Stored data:
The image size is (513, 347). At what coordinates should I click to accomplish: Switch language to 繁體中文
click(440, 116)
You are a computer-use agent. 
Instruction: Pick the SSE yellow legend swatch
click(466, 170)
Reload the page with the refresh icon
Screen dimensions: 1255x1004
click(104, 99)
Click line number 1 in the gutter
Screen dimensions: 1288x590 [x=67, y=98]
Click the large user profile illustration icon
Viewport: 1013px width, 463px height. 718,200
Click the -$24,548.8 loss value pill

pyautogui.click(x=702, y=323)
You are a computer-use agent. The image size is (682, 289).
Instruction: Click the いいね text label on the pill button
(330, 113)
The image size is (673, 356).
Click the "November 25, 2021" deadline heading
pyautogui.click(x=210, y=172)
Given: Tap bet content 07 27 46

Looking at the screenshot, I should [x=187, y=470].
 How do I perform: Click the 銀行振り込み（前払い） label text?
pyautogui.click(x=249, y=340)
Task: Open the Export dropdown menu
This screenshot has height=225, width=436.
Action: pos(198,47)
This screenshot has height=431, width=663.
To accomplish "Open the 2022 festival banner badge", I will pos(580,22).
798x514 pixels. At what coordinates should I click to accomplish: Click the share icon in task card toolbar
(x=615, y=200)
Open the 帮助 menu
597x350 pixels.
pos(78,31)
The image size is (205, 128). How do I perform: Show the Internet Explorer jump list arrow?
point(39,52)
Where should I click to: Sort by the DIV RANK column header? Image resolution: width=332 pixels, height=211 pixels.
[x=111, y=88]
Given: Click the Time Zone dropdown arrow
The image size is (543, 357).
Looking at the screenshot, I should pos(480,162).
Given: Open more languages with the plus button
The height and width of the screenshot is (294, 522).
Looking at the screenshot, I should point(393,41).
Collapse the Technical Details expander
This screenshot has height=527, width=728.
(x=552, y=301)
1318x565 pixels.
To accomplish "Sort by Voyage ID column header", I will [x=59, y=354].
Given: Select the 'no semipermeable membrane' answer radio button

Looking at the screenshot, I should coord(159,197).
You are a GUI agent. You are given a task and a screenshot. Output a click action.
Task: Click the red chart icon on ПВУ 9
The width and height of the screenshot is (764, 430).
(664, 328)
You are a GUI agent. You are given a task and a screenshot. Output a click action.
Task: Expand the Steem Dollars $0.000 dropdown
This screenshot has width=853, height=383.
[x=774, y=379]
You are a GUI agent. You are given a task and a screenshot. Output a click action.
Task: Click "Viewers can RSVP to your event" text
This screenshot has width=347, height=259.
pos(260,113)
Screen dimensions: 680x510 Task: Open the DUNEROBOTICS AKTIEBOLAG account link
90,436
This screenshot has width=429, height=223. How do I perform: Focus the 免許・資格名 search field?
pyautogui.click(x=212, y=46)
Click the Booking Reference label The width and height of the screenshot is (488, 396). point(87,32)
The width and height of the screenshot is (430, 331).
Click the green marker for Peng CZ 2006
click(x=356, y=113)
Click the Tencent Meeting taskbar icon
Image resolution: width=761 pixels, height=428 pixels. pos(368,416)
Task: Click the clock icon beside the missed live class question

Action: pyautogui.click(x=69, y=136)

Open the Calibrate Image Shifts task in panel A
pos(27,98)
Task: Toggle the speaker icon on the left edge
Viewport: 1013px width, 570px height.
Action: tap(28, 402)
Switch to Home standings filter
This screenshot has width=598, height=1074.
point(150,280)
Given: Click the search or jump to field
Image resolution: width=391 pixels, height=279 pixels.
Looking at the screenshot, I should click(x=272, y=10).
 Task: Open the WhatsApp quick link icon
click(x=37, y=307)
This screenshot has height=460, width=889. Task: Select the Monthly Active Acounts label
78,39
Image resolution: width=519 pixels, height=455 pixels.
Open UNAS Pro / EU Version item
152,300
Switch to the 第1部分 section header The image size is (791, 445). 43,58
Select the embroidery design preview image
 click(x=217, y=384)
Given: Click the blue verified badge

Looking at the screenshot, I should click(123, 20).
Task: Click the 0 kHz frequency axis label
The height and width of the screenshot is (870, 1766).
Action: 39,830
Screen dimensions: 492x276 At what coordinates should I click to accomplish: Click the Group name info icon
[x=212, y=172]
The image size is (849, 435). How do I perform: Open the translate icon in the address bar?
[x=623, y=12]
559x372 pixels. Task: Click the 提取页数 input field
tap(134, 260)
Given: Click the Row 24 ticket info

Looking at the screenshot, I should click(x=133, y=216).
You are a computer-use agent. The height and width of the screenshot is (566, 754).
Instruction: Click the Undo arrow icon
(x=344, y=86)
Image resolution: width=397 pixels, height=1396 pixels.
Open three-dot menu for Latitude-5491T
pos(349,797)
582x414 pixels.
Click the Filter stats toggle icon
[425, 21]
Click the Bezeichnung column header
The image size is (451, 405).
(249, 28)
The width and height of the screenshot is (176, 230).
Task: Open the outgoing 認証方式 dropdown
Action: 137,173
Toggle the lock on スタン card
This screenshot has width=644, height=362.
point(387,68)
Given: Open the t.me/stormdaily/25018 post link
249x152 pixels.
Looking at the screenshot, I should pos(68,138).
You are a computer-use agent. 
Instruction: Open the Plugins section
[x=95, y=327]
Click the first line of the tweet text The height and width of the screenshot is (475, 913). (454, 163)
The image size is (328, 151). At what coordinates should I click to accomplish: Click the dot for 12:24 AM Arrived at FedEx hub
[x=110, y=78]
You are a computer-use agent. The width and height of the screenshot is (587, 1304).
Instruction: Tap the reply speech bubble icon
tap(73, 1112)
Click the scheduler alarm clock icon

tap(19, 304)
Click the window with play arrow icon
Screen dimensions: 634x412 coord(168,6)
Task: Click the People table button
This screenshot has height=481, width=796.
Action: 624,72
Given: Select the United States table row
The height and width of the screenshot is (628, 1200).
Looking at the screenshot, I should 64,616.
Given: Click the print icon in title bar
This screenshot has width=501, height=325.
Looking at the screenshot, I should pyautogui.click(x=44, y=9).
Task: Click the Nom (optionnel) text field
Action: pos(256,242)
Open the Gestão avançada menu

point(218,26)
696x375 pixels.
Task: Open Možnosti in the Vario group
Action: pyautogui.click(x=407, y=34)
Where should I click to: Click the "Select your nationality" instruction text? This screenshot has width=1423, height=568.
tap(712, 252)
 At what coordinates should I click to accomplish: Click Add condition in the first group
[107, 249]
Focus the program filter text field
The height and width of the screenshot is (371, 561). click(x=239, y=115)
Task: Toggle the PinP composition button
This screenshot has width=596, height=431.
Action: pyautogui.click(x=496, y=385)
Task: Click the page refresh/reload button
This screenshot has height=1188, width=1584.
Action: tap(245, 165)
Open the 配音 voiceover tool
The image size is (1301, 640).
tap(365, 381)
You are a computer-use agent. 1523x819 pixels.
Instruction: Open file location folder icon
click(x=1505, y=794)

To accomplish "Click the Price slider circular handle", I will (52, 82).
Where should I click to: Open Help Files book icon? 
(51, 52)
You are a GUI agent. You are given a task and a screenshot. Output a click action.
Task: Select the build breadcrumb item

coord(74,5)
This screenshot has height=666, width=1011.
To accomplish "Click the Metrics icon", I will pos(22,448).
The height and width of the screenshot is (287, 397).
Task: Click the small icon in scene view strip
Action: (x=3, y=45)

= Your goal =
From the first line to the last, repeat the records exactly.

= Expected answer =
The image size is (513, 347). At what coordinates should I click to accomplish: Switch language to 繁體中文
click(440, 116)
You are a computer-use agent. 
Instruction: Pick the SSE yellow legend swatch
click(466, 170)
Reload the page with the refresh icon
Screen dimensions: 1255x1004
click(104, 99)
Click line number 1 in the gutter
Screen dimensions: 1288x590 [x=67, y=98]
Click the large user profile illustration icon
Viewport: 1013px width, 463px height. 718,200
Click the -$24,548.8 loss value pill

pyautogui.click(x=702, y=323)
You are a computer-use agent. The image size is (682, 289).
Instruction: Click the いいね text label on the pill button
(330, 113)
The image size is (673, 356).
Click the "November 25, 2021" deadline heading
pyautogui.click(x=210, y=172)
Given: Tap bet content 07 27 46

Looking at the screenshot, I should [x=187, y=470].
 How do I perform: Click the 銀行振り込み（前払い） label text?
pyautogui.click(x=249, y=340)
Task: Open the Export dropdown menu
This screenshot has height=225, width=436.
Action: pos(198,47)
This screenshot has height=431, width=663.
To accomplish "Open the 2022 festival banner badge", I will pos(580,22).
798x514 pixels. At what coordinates should I click to accomplish: Click the share icon in task card toolbar
(x=615, y=200)
Open the 帮助 menu
597x350 pixels.
pos(78,31)
The image size is (205, 128). How do I perform: Show the Internet Explorer jump list arrow?
point(39,52)
Where should I click to: Sort by the DIV RANK column header? Image resolution: width=332 pixels, height=211 pixels.
[x=111, y=88]
Given: Click the Time Zone dropdown arrow
The image size is (543, 357).
Looking at the screenshot, I should pos(480,162).
Given: Open more languages with the plus button
The height and width of the screenshot is (294, 522).
Looking at the screenshot, I should point(393,41).
Collapse the Technical Details expander
This screenshot has height=527, width=728.
(x=552, y=301)
1318x565 pixels.
To accomplish "Sort by Voyage ID column header", I will [x=59, y=354].
Given: Select the 'no semipermeable membrane' answer radio button

Looking at the screenshot, I should coord(159,197).
You are a GUI agent. You are given a task and a screenshot. Output a click action.
Task: Click the red chart icon on ПВУ 9
The width and height of the screenshot is (764, 430).
(664, 328)
You are a GUI agent. You are given a task and a screenshot. Output a click action.
Task: Expand the Steem Dollars $0.000 dropdown
This screenshot has width=853, height=383.
[x=774, y=379]
You are a GUI agent. You are given a task and a screenshot. Output a click action.
Task: Click "Viewers can RSVP to your event" text
This screenshot has width=347, height=259.
pos(260,113)
Screen dimensions: 680x510 Task: Open the DUNEROBOTICS AKTIEBOLAG account link
90,436
This screenshot has width=429, height=223. How do I perform: Focus the 免許・資格名 search field?
pyautogui.click(x=212, y=46)
Click the Booking Reference label The width and height of the screenshot is (488, 396). point(87,32)
The width and height of the screenshot is (430, 331).
Click the green marker for Peng CZ 2006
click(x=356, y=113)
Click the Tencent Meeting taskbar icon
Image resolution: width=761 pixels, height=428 pixels. pos(368,416)
Task: Click the clock icon beside the missed live class question

Action: pyautogui.click(x=69, y=136)

Open the Calibrate Image Shifts task in panel A
pos(27,98)
Task: Toggle the speaker icon on the left edge
Viewport: 1013px width, 570px height.
Action: tap(28, 402)
Switch to Home standings filter
This screenshot has width=598, height=1074.
point(150,280)
Given: Click the search or jump to field
Image resolution: width=391 pixels, height=279 pixels.
Looking at the screenshot, I should click(x=272, y=10).
 Task: Open the WhatsApp quick link icon
click(x=37, y=307)
This screenshot has height=460, width=889. Task: Select the Monthly Active Acounts label
78,39
Image resolution: width=519 pixels, height=455 pixels.
Open UNAS Pro / EU Version item
152,300
Switch to the 第1部分 section header The image size is (791, 445). 43,58
Select the embroidery design preview image
 click(x=217, y=384)
Given: Click the blue verified badge

Looking at the screenshot, I should click(123, 20).
Task: Click the 0 kHz frequency axis label
The height and width of the screenshot is (870, 1766).
Action: 39,830
Screen dimensions: 492x276 At what coordinates should I click to accomplish: Click the Group name info icon
[x=212, y=172]
The image size is (849, 435). How do I perform: Open the translate icon in the address bar?
[x=623, y=12]
559x372 pixels. Task: Click the 提取页数 input field
tap(134, 260)
Given: Click the Row 24 ticket info

Looking at the screenshot, I should click(x=133, y=216).
You are a computer-use agent. The height and width of the screenshot is (566, 754).
Instruction: Click the Undo arrow icon
(x=344, y=86)
Image resolution: width=397 pixels, height=1396 pixels.
Open three-dot menu for Latitude-5491T
pos(349,797)
582x414 pixels.
Click the Filter stats toggle icon
[425, 21]
Click the Bezeichnung column header
The image size is (451, 405).
(249, 28)
The width and height of the screenshot is (176, 230).
Task: Open the outgoing 認証方式 dropdown
Action: 137,173
Toggle the lock on スタン card
This screenshot has width=644, height=362.
point(387,68)
Given: Open the t.me/stormdaily/25018 post link
249x152 pixels.
Looking at the screenshot, I should pos(68,138).
You are a computer-use agent. 
Instruction: Open the Plugins section
[x=95, y=327]
Click the first line of the tweet text The height and width of the screenshot is (475, 913). (454, 163)
The image size is (328, 151). At what coordinates should I click to accomplish: Click the dot for 12:24 AM Arrived at FedEx hub
[x=110, y=78]
You are a computer-use agent. The width and height of the screenshot is (587, 1304).
Instruction: Tap the reply speech bubble icon
tap(73, 1112)
Click the scheduler alarm clock icon

tap(19, 304)
Click the window with play arrow icon
Screen dimensions: 634x412 coord(168,6)
Task: Click the People table button
This screenshot has height=481, width=796.
Action: 624,72
Given: Select the United States table row
The height and width of the screenshot is (628, 1200).
Looking at the screenshot, I should 64,616.
Given: Click the print icon in title bar
This screenshot has width=501, height=325.
Looking at the screenshot, I should pyautogui.click(x=44, y=9).
Task: Click the Nom (optionnel) text field
Action: pos(256,242)
Open the Gestão avançada menu

point(218,26)
696x375 pixels.
Task: Open Možnosti in the Vario group
Action: pyautogui.click(x=407, y=34)
Where should I click to: Click the "Select your nationality" instruction text? This screenshot has width=1423, height=568.
tap(712, 252)
 At what coordinates should I click to accomplish: Click Add condition in the first group
[107, 249]
Focus the program filter text field
The height and width of the screenshot is (371, 561). click(x=239, y=115)
Task: Toggle the PinP composition button
This screenshot has width=596, height=431.
Action: pyautogui.click(x=496, y=385)
Task: Click the page refresh/reload button
This screenshot has height=1188, width=1584.
Action: tap(245, 165)
Open the 配音 voiceover tool
The image size is (1301, 640).
tap(365, 381)
You are a computer-use agent. 1523x819 pixels.
Instruction: Open file location folder icon
click(x=1505, y=794)

To accomplish "Click the Price slider circular handle", I will (52, 82).
Where should I click to: Open Help Files book icon? 
(51, 52)
You are a GUI agent. You are given a task and a screenshot. Output a click action.
Task: Select the build breadcrumb item

coord(74,5)
This screenshot has height=666, width=1011.
To accomplish "Click the Metrics icon", I will pos(22,448).
The height and width of the screenshot is (287, 397).
Task: Click the small icon in scene view strip
Action: (x=3, y=45)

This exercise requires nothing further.